More than 230,000 women are diagnosed with breast cancer in the U.S. every year. In Wisconsin, approximately 4,490 new cases will be identified in a 12 month period. (Source: American Cancer Society, Facts and Figures, 2013) Apart from skin cancer, breast cancer is the most common cancer among American women.
Types of Breast CancerThe breast is made up of lobules (milk-producing glands), ducts (passageways that convey milk from the lobules to the nipple) and other tissues. Most breast cancers develop within the lining of the ducts or the lobules. A small percentage of tumors originate in the connective tissues or blood vessels of the breast.
Non-Invasive Breast CancerAbout one-quarter of all breast cancer diagnoses are early stage cancers that are confined to the lobule or duct where they originated. These cancers are called non-invasive breast cancer or carcinoma in situ. The most common form of non-invasive breast cancer is ductal carcinoma in situ (DCIS) — an early stage breast tumor confined to a duct. A less common form is lobular carcinoma in situ (LCIS) — a carcinoma that is confined to a lobule. Many experts do not regard LCIS as a true cancer, but it is a risk factor for developing invasive breast cancer.
Invasive Breast CancerA breast malignancy that has grown and spread beyond the duct or lobule where it originated is called invasive breast cancer. Approximately four out of every five cases of invasive breast cancer originate in the ducts of the breast (invasive ductal carcinoma, or IDC). Less common are invasive cancers that begin in the lobules (invasive lobular carcinoma, or ILC).
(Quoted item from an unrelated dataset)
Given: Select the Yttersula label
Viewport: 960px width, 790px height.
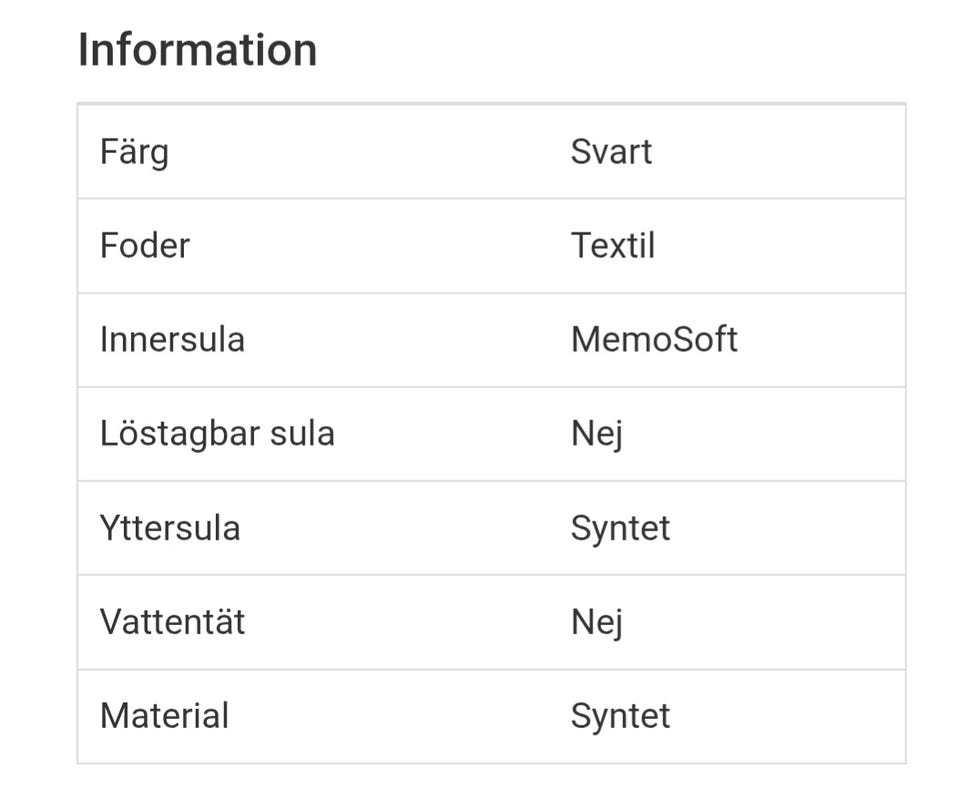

Inflammatory Breast CancerApproximately 3 percent of all breast cancers are inflammatory breast cancer (IBC). This condition develops when cancer cells block the lymph vessels in the skin of the breast, causing the breast to become red and swollen.
Risk FactorsThe risk of developing breast cancer increases with age. Women with a family history of breast or ovarian cancer (especially cases at a younger age) have an increased personal risk of breast cancer. Women who have had a previous case of breast cancer have an increased risk of developing a second, unrelated breast malignancy. Some women have an increased genetic risk of breast cancer (see Genetic Testing for BRCA Genes). Other risk factors include physical inactivity, being overweight (especially post-menopause), regular alcohol consumption, early menstruation, late menopause, recent use of oral contraceptives, use of hormone replacement therapy consisting of estrogen and progesterone, never having children, and giving birth to one’s first child after the age of 30.
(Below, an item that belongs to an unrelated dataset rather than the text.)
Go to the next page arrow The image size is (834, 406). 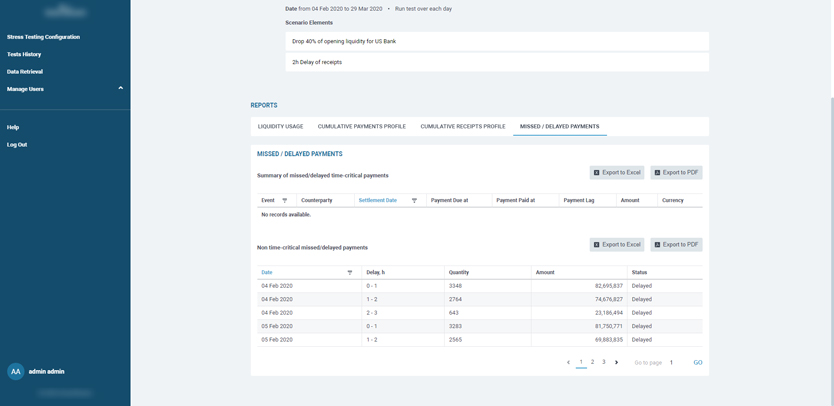point(616,363)
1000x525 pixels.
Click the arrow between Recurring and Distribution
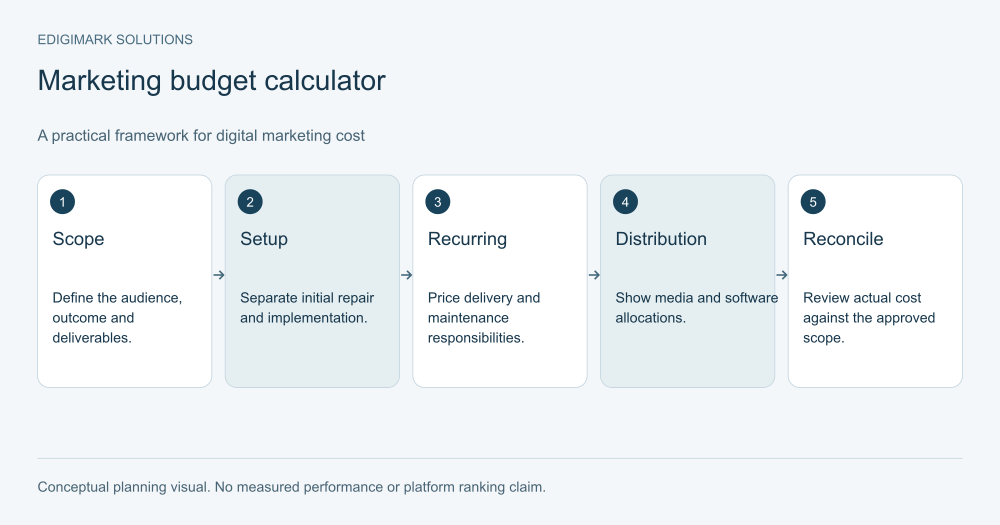(594, 275)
Signs and SymptomsOne symptom of breast cancer is a lump or mass that can be felt in the breast. Some women may experience pain or tenderness in the breasts. Symptoms of inflammatory breast cancer can include redness, a thickening or pitted appearance of the skin, increased firmness of the breast and inversion of the nipple.
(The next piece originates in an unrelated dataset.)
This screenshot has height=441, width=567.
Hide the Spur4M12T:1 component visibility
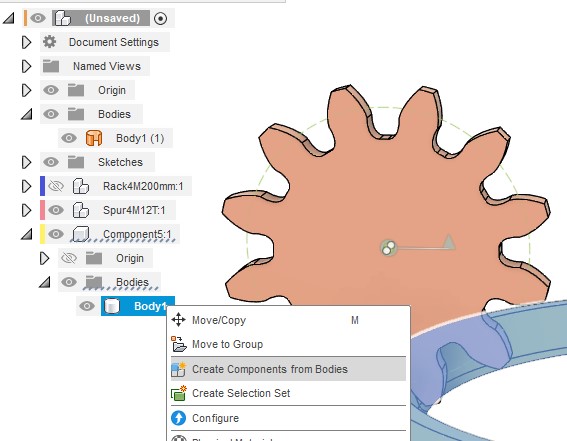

Early DetectionThe earlier a breast cancer is detected, the greater the chance of achieving a long-term cure. The Froedtert & The Medical College of Wisconsin Breast Care Center follows the guidelines of the American Cancer Society for screening mammography:
- Yearly mammograms are recommended starting at age 40 and continuing for as long as a woman is in good health
- Clinical breast exam (CBE) about every 3 years for women in their 20s and 30s and every year for women 40 and over
- Women should know how their breasts normally look and feel and report any breast change promptly to their health care provider. Breast self-exam (BSE) is an option for women starting in their 20s.
Some women – because of their family history, a genetic tendency, or certain other factors – may benefit from screening with MRI in addition to mammograms. (The number of women who fall into this category is small: less than 2% of all the women in the US.) Talk with your doctor about your history and whether you should have additional tests at an earlier age.
Breast self-exam remains a valuable tool in the early detection of breast cancer.